Merkez Bankası Başkanı Kavcıoğlu, soruları yanıtladı: (2)

Son Güncelleme:

Türkiye Cumhuriyet Merkez Bankası (TCMB) Başkanı Şahap Kavcıoğlu, politika faiz kararlarının tüm veri setleri değerlendirilerek alındığını belirterek, "Faiz oranları, Merkez Bankası başkanlarına göre değil, Merkez Bankasının kurumsal yapısı, Türkiye'nin ekonomik, ticari yapısı ve küresel...

Türkiye Cumhuriyet Merkez Bankası (TCMB) Başkanı Şahap Kavcıoğlu, politika faiz kararlarının tüm veri setleri değerlendirilerek alındığını belirterek, "Faiz oranları, Merkez Bankası başkanlarına göre değil, Merkez Bankasının kurumsal yapısı, Türkiye'nin ekonomik, ticari yapısı ve küresel yapı içinde oluşan nedenlere göre Para Politikası Kurulunun aldığı kararlardır." dedi.

Kavcıoğlu, Merkez Bankası İdare Merkezi'nde düzenlenen yılın üçüncü Enflasyon Raporu Bilgilendirme Toplantısı'nın ardından ekonomistlerin ve gazetecilerin sorularını yanıtladı.

TCMB'nin tüm olaylarını kurumsal yapılanması içinde düşünmek gerektiğine dikkati çeken Kavcıoğlu, şunları kaydetti:

"Faiz kararları Para Politikası Kurulunun (PPK) tüm veri setleri değerlendirilerek alınan kararlar.
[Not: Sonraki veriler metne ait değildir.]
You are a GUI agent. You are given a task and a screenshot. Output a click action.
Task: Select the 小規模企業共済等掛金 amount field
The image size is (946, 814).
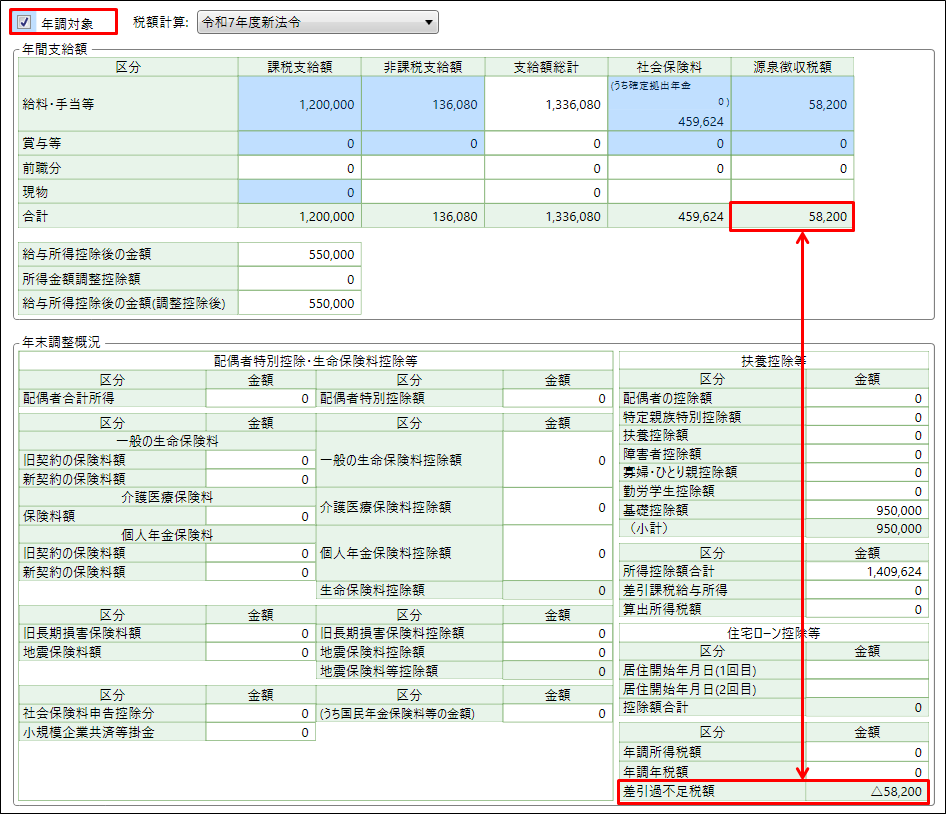click(x=260, y=733)
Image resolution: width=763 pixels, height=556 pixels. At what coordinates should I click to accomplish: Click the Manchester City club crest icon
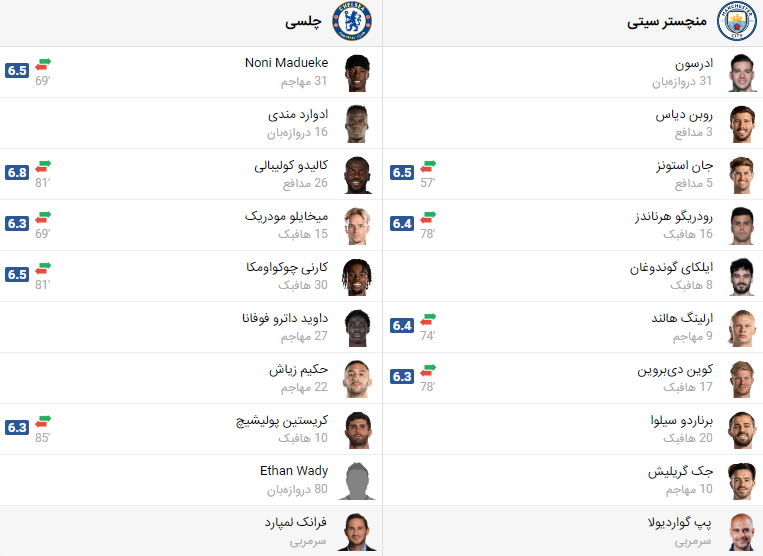point(737,21)
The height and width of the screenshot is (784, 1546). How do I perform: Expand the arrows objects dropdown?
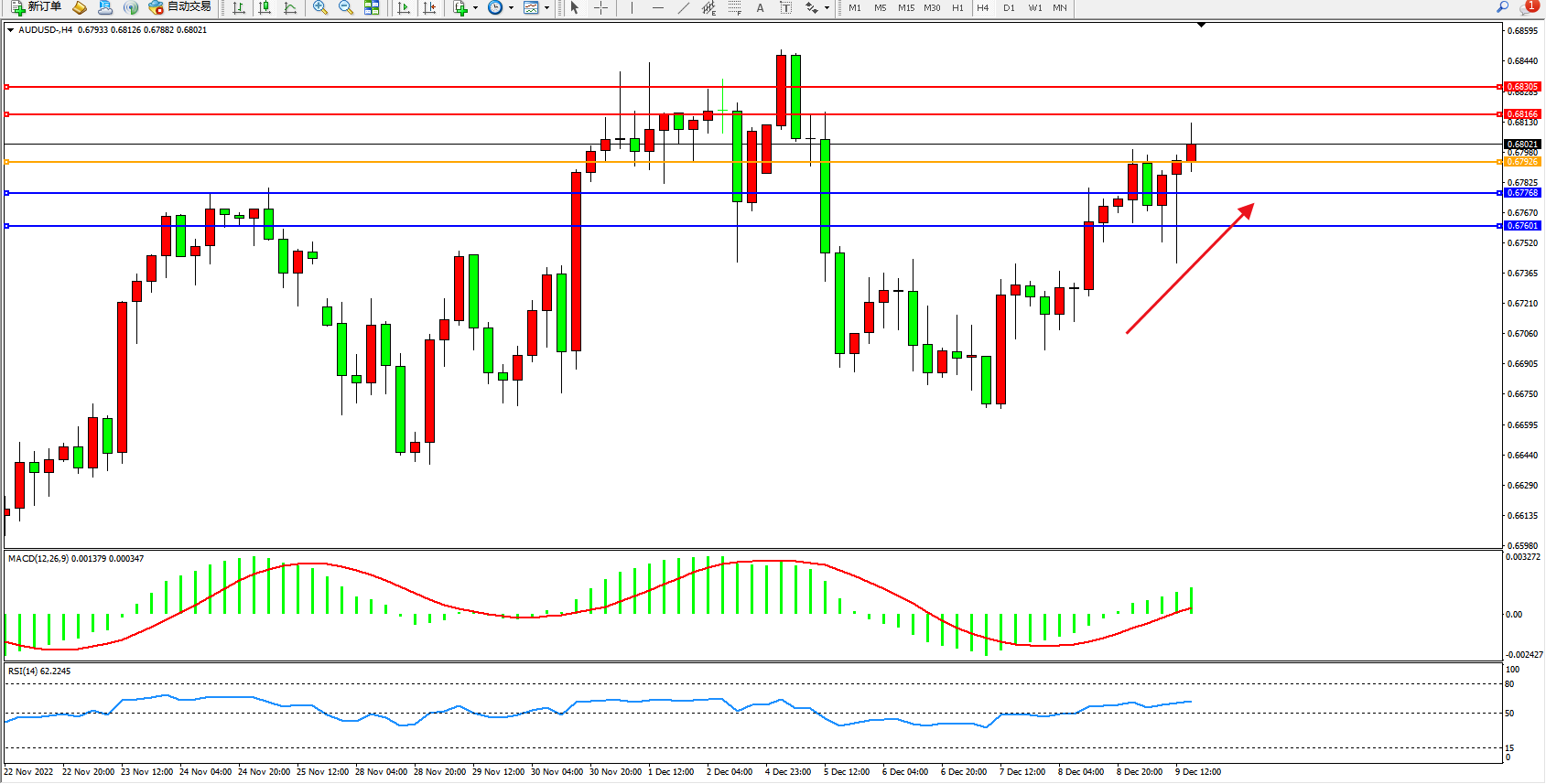827,7
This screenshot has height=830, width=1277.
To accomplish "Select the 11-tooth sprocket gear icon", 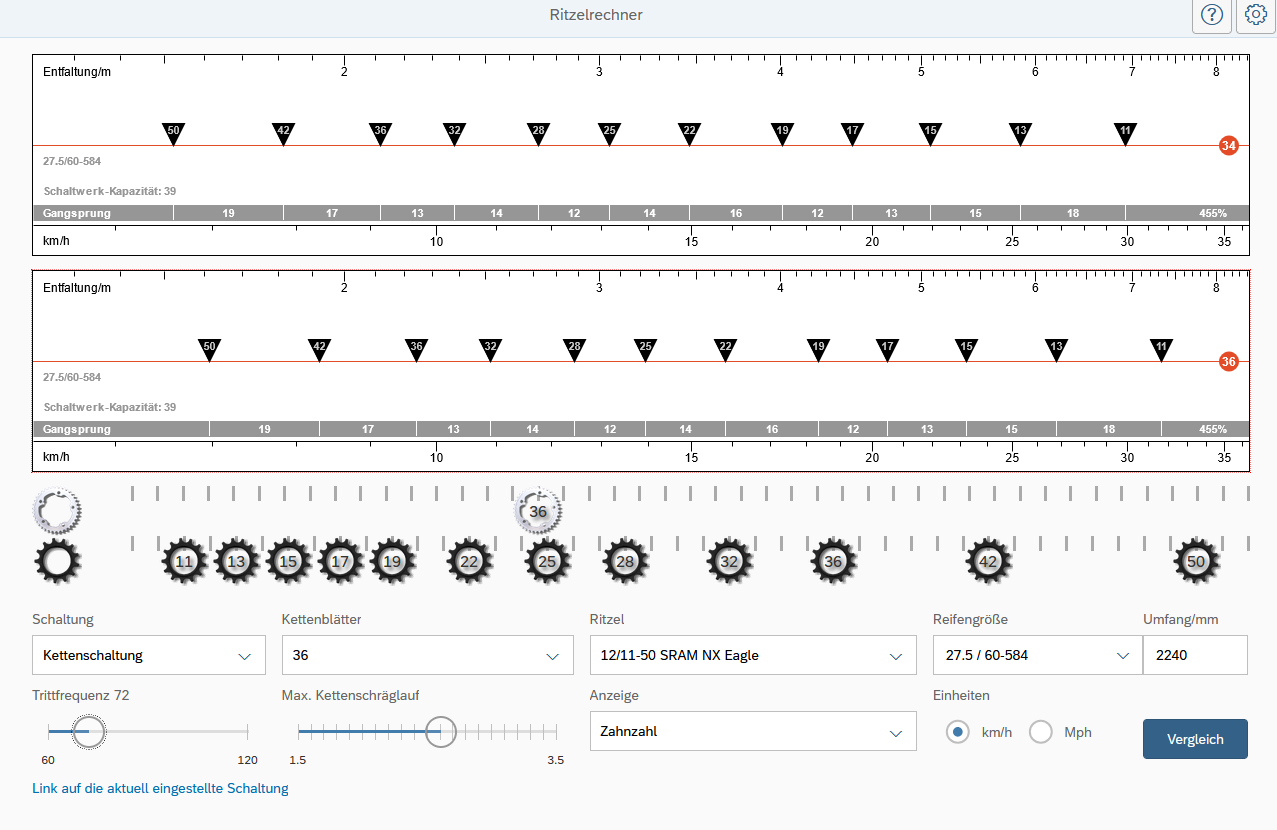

Yılın başında para politikasını belirlerken para ve kur politikası metnimizde belirlenen ilkeler doğrultusunda politikalarımızı yürütmeye çalışıyoruz. Faiz oranları Merkez Bankası başkanlarına göre değil, Merkez Bankasının kurumsal yapısı, Türkiye'nin ekonomik, ticari yapısı ve küresel yapı içinde oluşan nedenlere göre Para Politikası Kurulunun aldığı kararlardır."

"Rezervlerin güçlendirilmesi için çalışmalarımız var"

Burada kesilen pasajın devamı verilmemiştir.